Web Comics Reader/Helper

Going from comic to comic is more tedious than it should be, especially with a browser groaning under the load of the ad networks that support the comics (more relevant in 2003 than today, of course.) Also, why impose expectations of schedule on the author, even unvoiced, when the computer can tell me when there's an actual update?

Eventually piperka came along and does a good job at this, shared among many users (so it saves much more time in aggregate than any single-user personal effort ever could.) Some of the code is documented here.

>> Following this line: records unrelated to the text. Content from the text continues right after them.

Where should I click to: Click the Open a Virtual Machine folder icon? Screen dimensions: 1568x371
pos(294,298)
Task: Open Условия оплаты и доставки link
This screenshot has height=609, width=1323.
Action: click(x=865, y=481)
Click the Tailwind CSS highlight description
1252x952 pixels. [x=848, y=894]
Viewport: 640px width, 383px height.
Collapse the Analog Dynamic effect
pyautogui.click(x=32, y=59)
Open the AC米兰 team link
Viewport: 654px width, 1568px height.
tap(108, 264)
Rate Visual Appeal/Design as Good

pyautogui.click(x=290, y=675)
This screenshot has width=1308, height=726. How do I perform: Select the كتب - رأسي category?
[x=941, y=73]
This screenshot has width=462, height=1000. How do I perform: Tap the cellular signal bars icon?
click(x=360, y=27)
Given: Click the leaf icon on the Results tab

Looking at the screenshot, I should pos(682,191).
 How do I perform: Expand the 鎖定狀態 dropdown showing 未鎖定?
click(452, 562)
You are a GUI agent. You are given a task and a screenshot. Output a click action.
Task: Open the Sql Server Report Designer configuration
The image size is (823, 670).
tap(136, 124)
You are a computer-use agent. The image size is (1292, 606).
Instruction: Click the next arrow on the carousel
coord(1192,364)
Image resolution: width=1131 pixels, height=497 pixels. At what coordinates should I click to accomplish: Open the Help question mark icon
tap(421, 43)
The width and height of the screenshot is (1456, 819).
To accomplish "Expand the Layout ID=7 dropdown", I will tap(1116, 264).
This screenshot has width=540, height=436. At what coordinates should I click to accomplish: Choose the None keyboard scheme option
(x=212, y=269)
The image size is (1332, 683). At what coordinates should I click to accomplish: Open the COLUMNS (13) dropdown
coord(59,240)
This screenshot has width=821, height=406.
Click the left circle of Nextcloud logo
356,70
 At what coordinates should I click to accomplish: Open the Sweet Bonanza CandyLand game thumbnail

comics: Sun Nov 27 00:16:00 2005

Sun Nov 27 00:16:00 2005

Most recently, switched to conkeror+firefox, and now hit c-c c-n in the web browser to get the next comic. The same queue is fed by a one-liner in ~/.snownews/browser:

curl -Hurl:\ %s -d "" <http://localhost:3383/push_url>

so urls from that are queued up the same way (see ../firefox.)

Still should do some kind of auto-training; the simplest algorithm is to fetch the whole page, then fetch it small-T (an hour? 5m?) later, and see what changed, and ignore it. Keep a record (vector?) of the whittling, and use that instead of check_maybe. Possibly pick a threshold of change and display it to me - and let me vote on same vs. different...


comics: Tue Dec 16 23:09:00 2003

Tue Dec 16 23:09:00 2003

Inspired by a discussion (on raw?) it occurred to me that running a single "common" aggregator might actually be useful for me and be sharable, saving polling bandwidth.

User interface: a "next comic" bookmarkable link. You hit it, it authenticates you and finds your set, and redirects you to the next available comic. You might have different links (cgi arguments) for subsets or priorities, maybe even for triggers (or at very least, the "no more" page can have some features, like add, rearrange, "unread", force another scan, etc.)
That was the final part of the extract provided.